Оказалось, что никто из них не только в глаза его не видал, но не имел и ясного понятия о нем, как о человеке. Любопытство их в этом отношении вполне удовлетворил бывший гувернер лицейский Иконников, который хотя и жил теперь в Петербурге, но сохранил к своим прежним питомцам неизменную привязанность, и на рождественских праздниках, по обыкновению, "по образу пешего хождения", то есть пешком, опять навестил их в Царском Селе. Все, что рассказал ему его дед, актер Дмитревский, о пребывании своем в Званке у Державина, он передал теперь дословно лицеистам. Те, понятно, не проронили ни одного слова.
— Так Державин, стало быть, человек как человек! — с облегчением заметил Илличевский. — А мы, Александр Николаич, признаться, таки побаивались: он представлялся нам каким-то полубогом. Начальство же выдает ему нас головою.
— Как так? — спросил Иконников.
— Да так-с: всем нам задали сочинить рассуждение на одну из двух тем — "О причинах, охлаждающих любовь к отечеству" и "О цели человеческой жизни". Настрочили мы как умели и отправили наши писания в Питер, к министру, чтобы он сам выбрал лучшее для прочтения на экзамене. На наше счастье, впрочем, взяли у каждого из нас также и лучшее, что написано нами без заказу. Я охотнее всего, конечно, дал бы свою новую комическую оперу…
— Комическую оперу? Вот куда у вас уж пошло!
— Да-с… вольный перевод, знаете, из Сегюра… Но потому-то именно, что не совсем свое, пришлось послать оригинальную мелочь: "Осенний вечер". Надеюсь, что и этой мелочью лицом в грязь не шлепнусь.
Так лицейские поэты, еще за две недели до экзамена, были празднично настроены ожидаемой встречей с Державиным.

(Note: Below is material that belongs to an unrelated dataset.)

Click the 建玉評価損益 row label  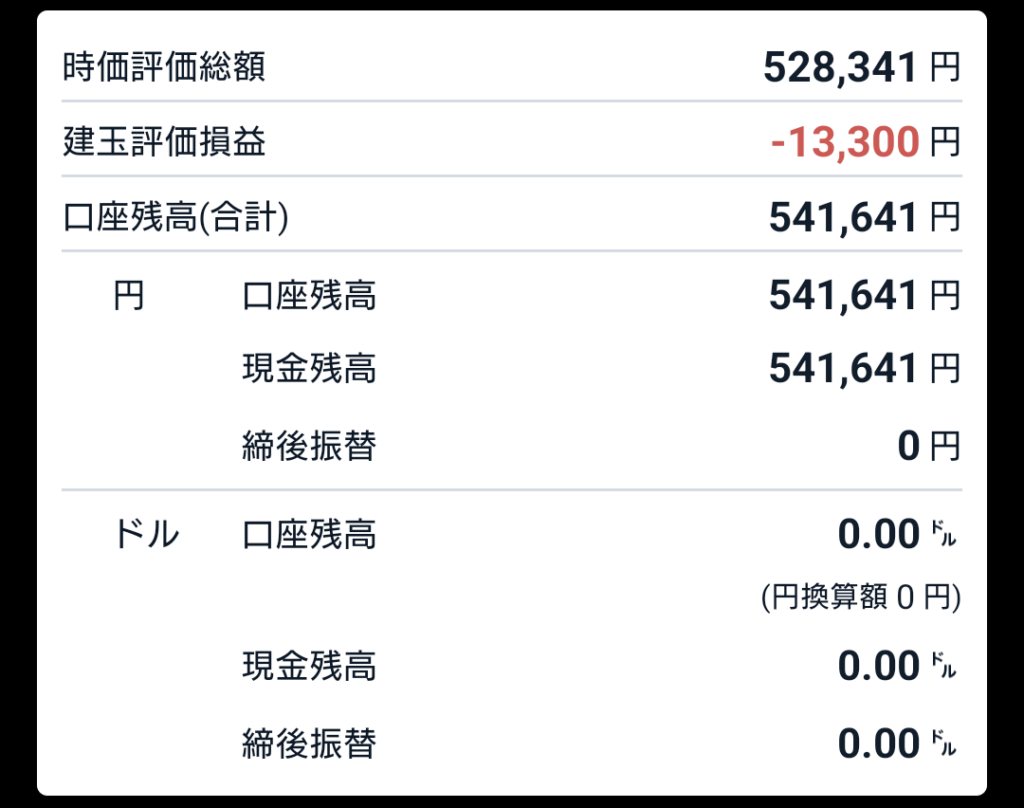(164, 142)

Тут возвратились и рукописи их от графа Разумовского. Увы! Иллического надежда обманула; по собственному его выражению, он "шлепнулся лицом в грязь": оба произведения его — и заказное, и оригинальное — были забракованы. Из прозаических сочинений на заданную тему граф отдал предпочтение рассуждению Яковлева "О причинах, охлаждающих любовь к отечеству"; из стихотворных же выбор его пал на пушкинские "Воспоминания в Царском Селе".